In June 2020 Discogs announced they were going to discontinue support for the Python library they maintained. Shortly after, a few members of the community picked up where Discogs left off and announced a community version of the library.

I remember Discogs’ announcement but I forgot about the community. I had starred their repository at some point but randomly came across it again late last week.

I started to refactor my project on Friday to use the API to see if it would be easier than using requests to parse all the JSON. And it was. In one method I think I went from about 40 lines of code to 5. Yay APIs!

I didn’t understand the API thoroughly and got stuck on a few parts. The documentation is pretty good and has examples using the Python REPL but I still had a couple problems trying to put it together.

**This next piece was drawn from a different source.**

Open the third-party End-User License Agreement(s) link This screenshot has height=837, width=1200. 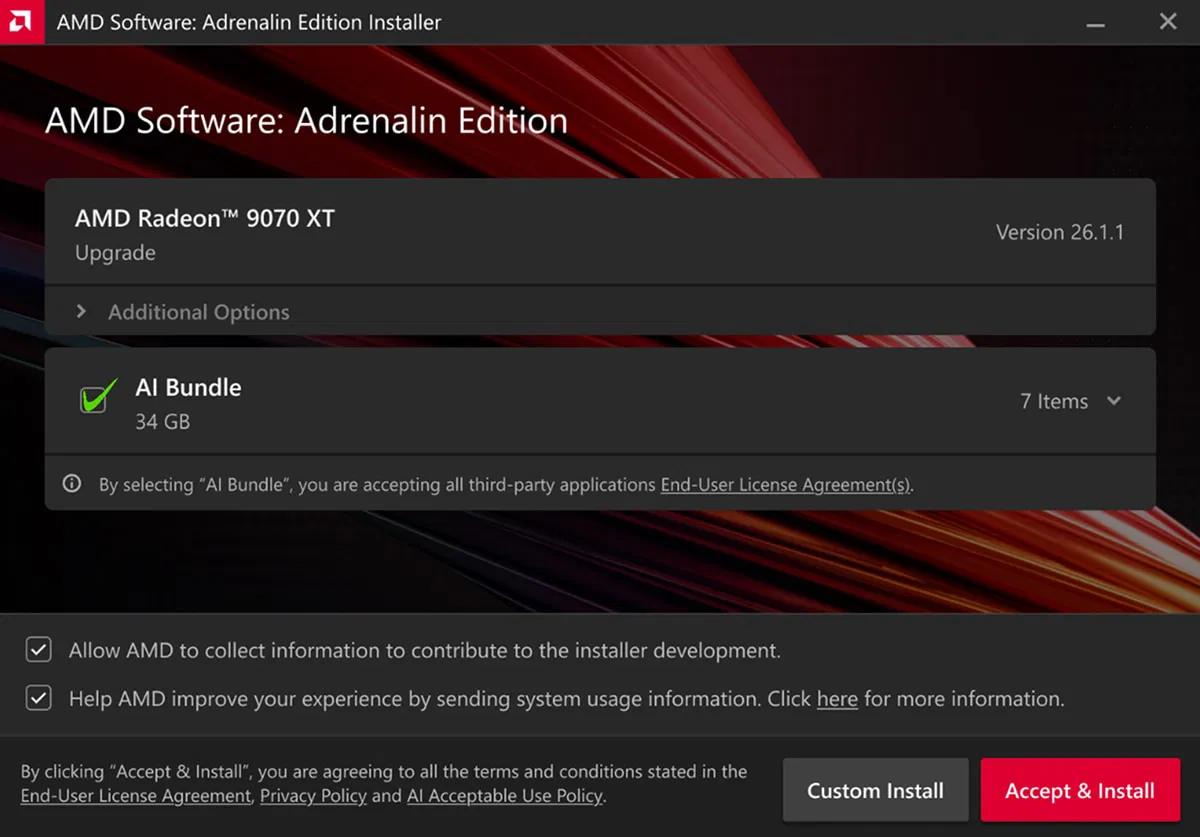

It turns out that the community members are very responsive and helpful to questions. I quickly received some pointers and help on the right way to do things and by the end of the weekend I not only had re-written the code to get a random album, but it was trivial to use the same code to get a random EP or single. In fact, I bet my code is way more Pythonic now as I’m only using one method for both.

This is another example of the beauty of open source. One group discontinues support but another is able to pick it up and keep it going.

With all the help I received, I wrote up a lot of the functions to use the API that would appear in a Python program and started a discussion and submitted a pull requestto update the documentation. The community has been welcoming and it’s the least I can do to give back.